A recente decisão do governo de isentar certos alimentos importados de impostos tem gerado debates sobre seu real impacto econômico. Analistas financeiros e especialistas discutem se essa medida trará benefícios tangíveis ou se trata apenas de uma estratégia publicitária para ganhar popularidade. A discussão abrange desde a logística até os preços internacionais, destacando que o cenário é complexo.
Os produtos beneficiados pela medida incluem itens essenciais como carne, café, açúcar e milho, além de outros menos consumidos pela população geral.
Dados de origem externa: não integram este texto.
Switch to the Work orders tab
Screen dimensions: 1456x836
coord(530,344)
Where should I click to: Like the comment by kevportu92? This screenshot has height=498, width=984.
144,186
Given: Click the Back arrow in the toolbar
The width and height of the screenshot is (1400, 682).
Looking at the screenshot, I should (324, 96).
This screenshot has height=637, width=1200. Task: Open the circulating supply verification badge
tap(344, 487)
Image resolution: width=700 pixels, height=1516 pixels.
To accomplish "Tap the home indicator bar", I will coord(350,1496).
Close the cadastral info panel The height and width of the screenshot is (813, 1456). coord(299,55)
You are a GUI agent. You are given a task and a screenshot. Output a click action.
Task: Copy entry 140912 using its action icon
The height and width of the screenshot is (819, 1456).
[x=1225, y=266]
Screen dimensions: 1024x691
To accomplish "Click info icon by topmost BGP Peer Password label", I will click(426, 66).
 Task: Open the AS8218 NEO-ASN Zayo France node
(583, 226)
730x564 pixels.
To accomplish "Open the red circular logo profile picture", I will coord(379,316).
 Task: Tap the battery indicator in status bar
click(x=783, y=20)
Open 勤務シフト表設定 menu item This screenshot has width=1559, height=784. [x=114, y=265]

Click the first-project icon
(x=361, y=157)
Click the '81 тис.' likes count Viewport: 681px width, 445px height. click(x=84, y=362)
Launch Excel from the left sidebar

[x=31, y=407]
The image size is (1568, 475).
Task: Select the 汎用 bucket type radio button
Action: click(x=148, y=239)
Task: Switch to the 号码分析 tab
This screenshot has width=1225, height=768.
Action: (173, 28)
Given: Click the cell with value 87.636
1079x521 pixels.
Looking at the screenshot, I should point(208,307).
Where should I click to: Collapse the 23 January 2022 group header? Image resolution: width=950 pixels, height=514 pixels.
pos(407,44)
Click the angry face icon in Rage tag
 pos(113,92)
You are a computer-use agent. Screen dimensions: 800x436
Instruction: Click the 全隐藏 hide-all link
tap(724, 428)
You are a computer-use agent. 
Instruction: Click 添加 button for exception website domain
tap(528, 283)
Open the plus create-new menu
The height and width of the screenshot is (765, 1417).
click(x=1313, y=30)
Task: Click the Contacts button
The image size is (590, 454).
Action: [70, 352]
Embora possa parecer promissora, a iniciativa enfrenta desafios significativos. O sócio-fundador da Ciano Investimentos, Lucas Sigu Souza, ressalta que fatores como custos logísticos e energéticos continuam inalterados, limitando o potencial de redução dos preços finais. Além disso, o Brasil já é um grande produtor e exportador desses alimentos, o que diminui a competitividade de preços com outros países.
O analista Sidney Lima, da Ouro Preto Investimentos, aponta que a eficácia das medidas dependerá da implementação e da resposta do mercado. Ele sugere que é crucial monitorar os próximos meses para avaliar o verdadeiro impacto. Outro ponto importante levantado por Marisa Rossignoli, conselheira do Corecon-SP, é a influência do dólar alto, que encarece as importações, mitigando os benefícios esperados. Para ela, a medida pode ser mais simbólica do que efetiva no curto prazo.
O papel dos Estados na definição do ICMS também é crucial. A redução deste imposto poderia ter um efeito mais direto nos preços dos alimentos cotidianos, sugerindo que o governo está usando a isenção fiscal como uma forma de pressionar os estados a adotarem mudanças mais substanciais. Especialistas como Fabrício Tonegutti acreditam que o governo está empurrando os estados a reduzirem o ICMS, o que teria um impacto real e significativo nos preços dos alimentos. Essa abordagem estratégica visa não apenas conter a inflação, mas também melhorar a qualidade de vida da população, especialmente considerando que a comida é a principal despesa para a maioria dos brasileiros.